§ **Task instructions**
Copy out the items from the last line containing "You are a computer-use agent. Image" through the end of the items, keeping each line unchanged.

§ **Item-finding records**

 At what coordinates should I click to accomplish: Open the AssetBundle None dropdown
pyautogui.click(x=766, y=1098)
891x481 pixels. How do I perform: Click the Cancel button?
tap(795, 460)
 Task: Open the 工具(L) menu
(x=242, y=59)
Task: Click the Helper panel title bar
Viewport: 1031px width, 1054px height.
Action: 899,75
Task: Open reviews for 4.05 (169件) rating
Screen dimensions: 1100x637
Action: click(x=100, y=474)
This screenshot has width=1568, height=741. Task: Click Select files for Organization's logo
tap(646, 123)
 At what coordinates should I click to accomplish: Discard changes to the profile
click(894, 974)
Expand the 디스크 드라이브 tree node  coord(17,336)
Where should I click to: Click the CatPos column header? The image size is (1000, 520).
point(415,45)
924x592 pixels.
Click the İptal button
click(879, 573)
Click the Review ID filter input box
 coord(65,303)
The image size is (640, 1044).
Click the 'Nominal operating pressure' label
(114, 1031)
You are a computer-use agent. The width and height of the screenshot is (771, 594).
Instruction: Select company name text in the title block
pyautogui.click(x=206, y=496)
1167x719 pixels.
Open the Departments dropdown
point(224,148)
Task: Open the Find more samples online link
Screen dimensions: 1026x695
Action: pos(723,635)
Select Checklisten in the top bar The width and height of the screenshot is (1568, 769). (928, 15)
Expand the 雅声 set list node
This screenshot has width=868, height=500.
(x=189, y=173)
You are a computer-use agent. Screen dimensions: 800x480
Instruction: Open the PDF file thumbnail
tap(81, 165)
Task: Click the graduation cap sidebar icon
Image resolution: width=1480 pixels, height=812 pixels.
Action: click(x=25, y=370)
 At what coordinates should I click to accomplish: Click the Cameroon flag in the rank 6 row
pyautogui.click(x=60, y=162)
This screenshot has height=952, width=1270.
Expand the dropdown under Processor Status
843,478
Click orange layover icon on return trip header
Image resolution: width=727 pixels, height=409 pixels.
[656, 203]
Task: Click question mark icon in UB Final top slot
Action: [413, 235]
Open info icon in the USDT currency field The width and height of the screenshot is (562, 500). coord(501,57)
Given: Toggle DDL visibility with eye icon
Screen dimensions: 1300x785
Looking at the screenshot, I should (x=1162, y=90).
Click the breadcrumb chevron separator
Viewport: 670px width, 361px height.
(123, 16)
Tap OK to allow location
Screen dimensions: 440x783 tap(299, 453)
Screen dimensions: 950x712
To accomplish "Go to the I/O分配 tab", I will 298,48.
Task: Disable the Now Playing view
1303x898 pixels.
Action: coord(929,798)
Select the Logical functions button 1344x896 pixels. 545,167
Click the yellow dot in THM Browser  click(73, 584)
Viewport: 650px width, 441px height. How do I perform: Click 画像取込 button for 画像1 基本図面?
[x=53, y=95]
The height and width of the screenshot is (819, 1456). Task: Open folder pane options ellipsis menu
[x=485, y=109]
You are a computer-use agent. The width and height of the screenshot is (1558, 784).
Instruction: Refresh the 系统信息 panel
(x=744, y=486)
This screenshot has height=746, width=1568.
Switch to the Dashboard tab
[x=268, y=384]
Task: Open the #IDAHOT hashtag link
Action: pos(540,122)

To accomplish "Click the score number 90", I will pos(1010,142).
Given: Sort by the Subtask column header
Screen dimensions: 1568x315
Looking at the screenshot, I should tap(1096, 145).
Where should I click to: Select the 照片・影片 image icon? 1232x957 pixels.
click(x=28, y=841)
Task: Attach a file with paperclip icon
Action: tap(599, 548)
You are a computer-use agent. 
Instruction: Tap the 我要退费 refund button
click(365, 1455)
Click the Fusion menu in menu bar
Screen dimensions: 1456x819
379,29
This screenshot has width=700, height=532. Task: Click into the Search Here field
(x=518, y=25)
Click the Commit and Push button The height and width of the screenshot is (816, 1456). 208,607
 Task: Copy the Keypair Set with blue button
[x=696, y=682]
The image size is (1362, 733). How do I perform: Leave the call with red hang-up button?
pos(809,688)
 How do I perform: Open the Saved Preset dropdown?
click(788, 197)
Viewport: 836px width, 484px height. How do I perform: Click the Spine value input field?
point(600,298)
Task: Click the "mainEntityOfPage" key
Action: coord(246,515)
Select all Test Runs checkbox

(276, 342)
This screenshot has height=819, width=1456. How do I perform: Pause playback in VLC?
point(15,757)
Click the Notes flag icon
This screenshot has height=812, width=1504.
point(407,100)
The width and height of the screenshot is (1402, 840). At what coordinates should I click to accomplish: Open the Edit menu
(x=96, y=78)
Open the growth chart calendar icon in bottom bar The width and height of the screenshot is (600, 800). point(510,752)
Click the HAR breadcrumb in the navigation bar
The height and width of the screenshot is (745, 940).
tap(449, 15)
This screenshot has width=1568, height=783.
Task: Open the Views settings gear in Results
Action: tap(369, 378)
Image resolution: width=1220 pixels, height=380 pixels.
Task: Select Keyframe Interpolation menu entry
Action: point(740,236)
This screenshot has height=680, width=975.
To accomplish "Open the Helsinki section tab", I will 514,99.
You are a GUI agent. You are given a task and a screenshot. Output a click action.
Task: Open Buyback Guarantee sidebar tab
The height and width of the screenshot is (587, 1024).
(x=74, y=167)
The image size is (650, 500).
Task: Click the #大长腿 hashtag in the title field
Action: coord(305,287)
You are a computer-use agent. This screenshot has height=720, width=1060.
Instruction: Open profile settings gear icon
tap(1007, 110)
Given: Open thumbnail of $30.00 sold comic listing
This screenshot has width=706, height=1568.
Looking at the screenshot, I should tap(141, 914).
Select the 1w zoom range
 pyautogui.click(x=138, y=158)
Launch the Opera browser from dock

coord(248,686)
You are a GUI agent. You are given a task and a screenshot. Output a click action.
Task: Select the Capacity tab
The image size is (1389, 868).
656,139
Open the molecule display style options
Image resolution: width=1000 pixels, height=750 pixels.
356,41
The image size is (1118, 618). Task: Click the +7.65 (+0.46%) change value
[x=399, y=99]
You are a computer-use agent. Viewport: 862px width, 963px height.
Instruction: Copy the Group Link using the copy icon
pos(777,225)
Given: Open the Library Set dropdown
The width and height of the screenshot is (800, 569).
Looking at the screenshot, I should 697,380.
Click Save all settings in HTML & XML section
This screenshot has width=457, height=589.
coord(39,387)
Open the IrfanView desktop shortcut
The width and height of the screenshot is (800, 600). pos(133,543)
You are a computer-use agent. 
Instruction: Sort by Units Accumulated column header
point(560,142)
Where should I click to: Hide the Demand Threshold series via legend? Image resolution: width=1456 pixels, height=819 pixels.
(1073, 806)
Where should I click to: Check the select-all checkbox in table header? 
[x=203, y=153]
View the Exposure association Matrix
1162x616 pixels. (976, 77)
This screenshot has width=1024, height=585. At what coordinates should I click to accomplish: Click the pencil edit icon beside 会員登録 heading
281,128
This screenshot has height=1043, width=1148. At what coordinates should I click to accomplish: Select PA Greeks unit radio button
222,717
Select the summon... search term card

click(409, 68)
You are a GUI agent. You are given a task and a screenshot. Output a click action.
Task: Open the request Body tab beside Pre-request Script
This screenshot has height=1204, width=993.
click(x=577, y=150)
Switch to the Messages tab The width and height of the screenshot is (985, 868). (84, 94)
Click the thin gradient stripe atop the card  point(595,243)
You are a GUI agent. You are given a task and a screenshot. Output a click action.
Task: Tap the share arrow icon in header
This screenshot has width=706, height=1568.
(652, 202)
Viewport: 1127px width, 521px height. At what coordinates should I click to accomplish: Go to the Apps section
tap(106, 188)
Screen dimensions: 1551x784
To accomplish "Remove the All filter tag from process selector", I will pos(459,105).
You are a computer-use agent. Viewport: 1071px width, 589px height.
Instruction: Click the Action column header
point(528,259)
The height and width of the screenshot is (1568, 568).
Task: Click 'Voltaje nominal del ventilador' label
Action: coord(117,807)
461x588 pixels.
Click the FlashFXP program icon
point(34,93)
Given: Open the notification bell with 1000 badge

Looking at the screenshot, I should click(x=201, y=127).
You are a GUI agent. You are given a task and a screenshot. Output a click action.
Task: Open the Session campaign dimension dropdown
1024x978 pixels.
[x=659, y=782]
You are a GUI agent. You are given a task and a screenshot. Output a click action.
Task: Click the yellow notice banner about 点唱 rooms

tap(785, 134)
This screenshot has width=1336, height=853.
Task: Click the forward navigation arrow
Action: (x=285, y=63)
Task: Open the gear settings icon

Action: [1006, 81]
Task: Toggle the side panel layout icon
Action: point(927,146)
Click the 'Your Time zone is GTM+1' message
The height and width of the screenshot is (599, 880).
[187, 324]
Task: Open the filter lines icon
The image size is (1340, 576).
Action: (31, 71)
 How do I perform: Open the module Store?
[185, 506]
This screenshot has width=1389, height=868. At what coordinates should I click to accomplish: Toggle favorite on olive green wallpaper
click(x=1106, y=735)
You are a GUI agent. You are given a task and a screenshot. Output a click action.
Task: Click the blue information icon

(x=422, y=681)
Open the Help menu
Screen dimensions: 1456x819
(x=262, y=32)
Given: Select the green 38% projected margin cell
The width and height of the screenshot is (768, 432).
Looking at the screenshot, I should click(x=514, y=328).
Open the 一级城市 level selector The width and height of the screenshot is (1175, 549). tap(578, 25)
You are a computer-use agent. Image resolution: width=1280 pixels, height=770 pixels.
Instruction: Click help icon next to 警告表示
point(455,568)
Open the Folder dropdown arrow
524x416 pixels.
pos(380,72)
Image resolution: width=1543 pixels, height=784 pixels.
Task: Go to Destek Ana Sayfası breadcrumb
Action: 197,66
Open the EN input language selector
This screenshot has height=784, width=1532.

§ **Correct response**
You are a computer-use agent. Image resolution: width=1280 pixels, height=770 pixels.
Instruction: Click help icon next to 警告表示
point(455,568)
Open the Folder dropdown arrow
524x416 pixels.
pos(380,72)
Image resolution: width=1543 pixels, height=784 pixels.
Task: Go to Destek Ana Sayfası breadcrumb
Action: 197,66
Open the EN input language selector
This screenshot has height=784, width=1532.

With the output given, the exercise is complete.